Alan Weiss

27th March, 2020

Alan Weiss developed after he experienced himself how devastating divorce proceedings can be. I witnessed firsthand my own future security, and that of my familys, being destroyed by acrimonious and costly divorce litigation. I created to help people avoid an experience like this and lose thousands of dollars. Instead the system will assist them in getting on with their lives.

Prenuptial agreements are more commonly referred to as binding financial agreements

It’s common to hear of the rich and famous before a marriage, enter into a prenuptial agreement with their spouse.If an individual has significant assets to protect, it’s probably not a bad idea to have a prenuptial agreement in place in the event of a relationship breakdown.

In Australia, prenuptial agreements are more commonly referred to as binding financial agreements, and a valid agreement can oust the jurisdiction of the courts. When producing a binding financial agreement, there are a number of requirements that have to be met in order for the agreement to be valid, and an agreement can be produced before a marriage or cohabitation, during marriage or cohabitation, and after a divorce or the breakdown of a de facto relationship.

What can binding financial agreements cover?

Binding financial agreements deal with how property and finances are dealt with in the event of a relationship coming to an end, and can also cover maintenance issues. However, a binding financial agreement cannot relate to parenting matters.

Just what is the legal effect of a binding financial agreement?

A valid binding financial agreement can eliminate the court’s ability to issue orders in regards to the distribution of assets or resources, which can usually be made under the provisions in the Family Law Act (the Act). In addition, a binding financial agreement can also have the effect of extinguishing the potential of paying maintenance to the other party.

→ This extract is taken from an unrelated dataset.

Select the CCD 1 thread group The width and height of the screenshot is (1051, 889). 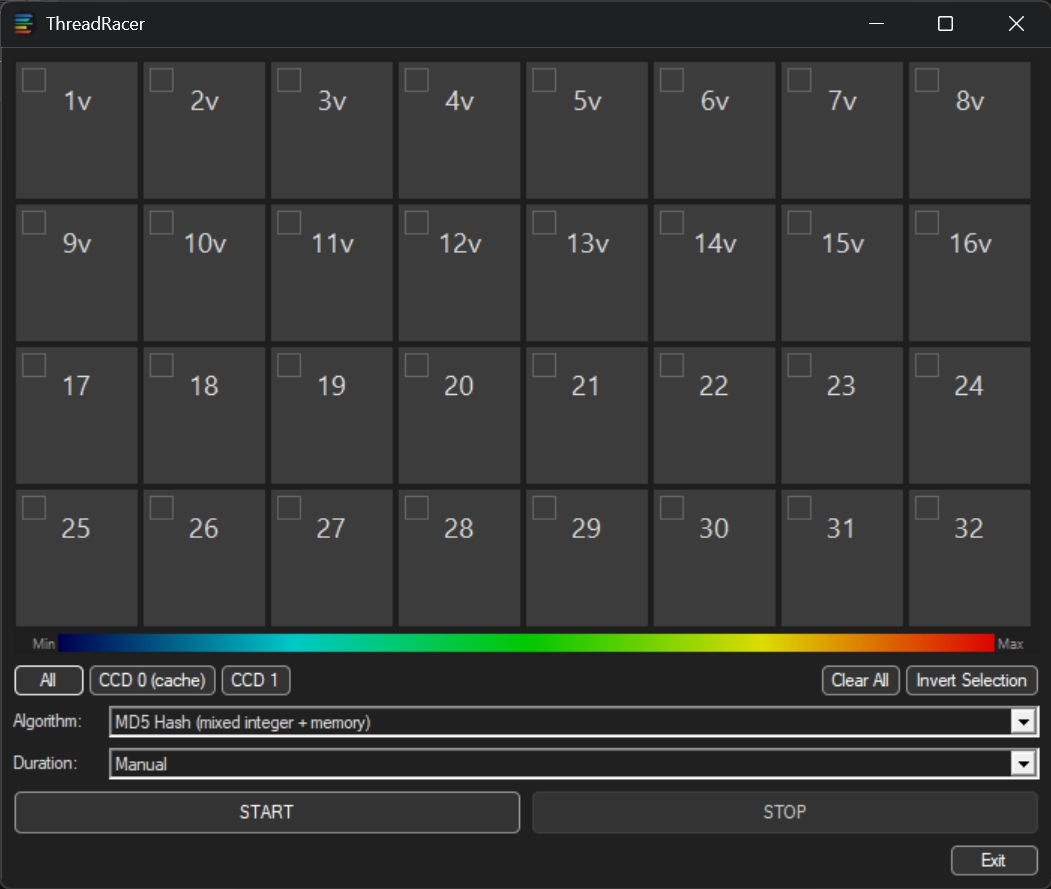[255, 681]
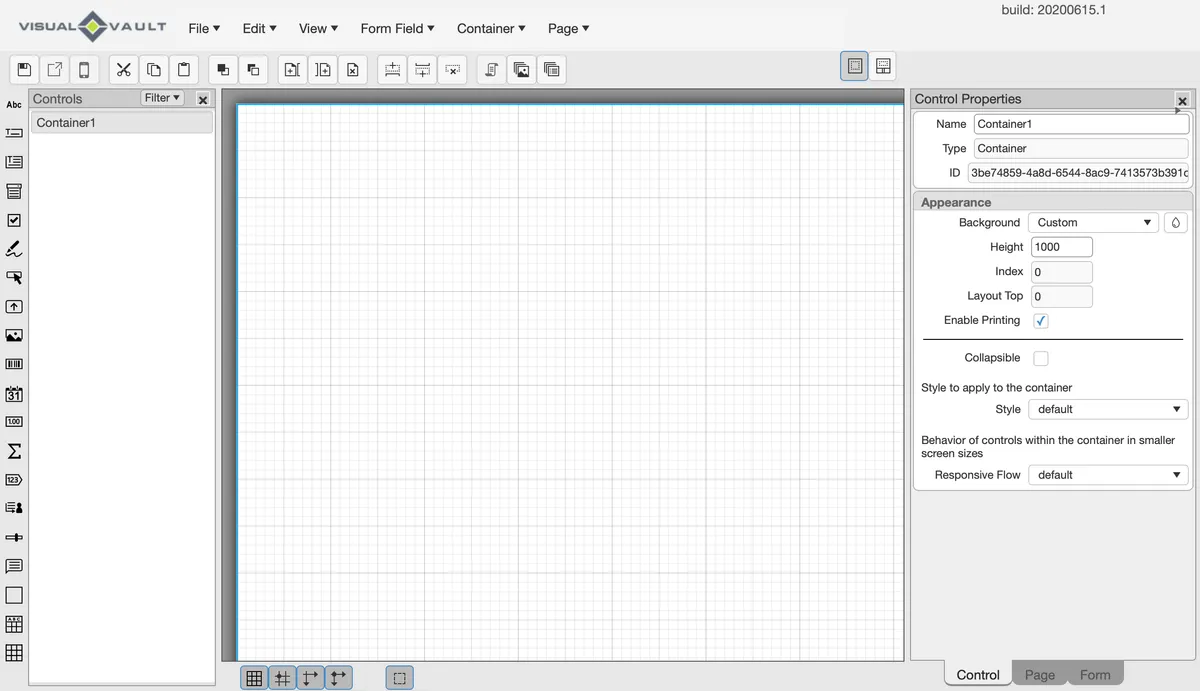Enable the snap-to-grid button below canvas
Screen dimensions: 1200x691
point(282,677)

Although there is no requirement for a binding financial agreement to be lodged with the court at the time the agreement is produced, the agreement is enforceable via an application to the Family Court.

Exactly what are the requirements for creating an enforceable financial agreement?

In order for a financial agreement to become binding and enforceable, there are a number of formal requirements that must be met. The agreement must:

  • be in writing and signed by all parties;
  • before signing the agreement, all parties were provided with independent legal advice from in regards to the effect the agreement on the rights of the party, and the advantages and disadvantages of a binding financial agreement;
  • either before or after the signing of the agreement, a signed statement by the legal practitioner is attached to the agreement, stating that independent advice was provided to the parties;
  • the agreement is not terminated or set aside;
  • all parties must have a copy of the agreement.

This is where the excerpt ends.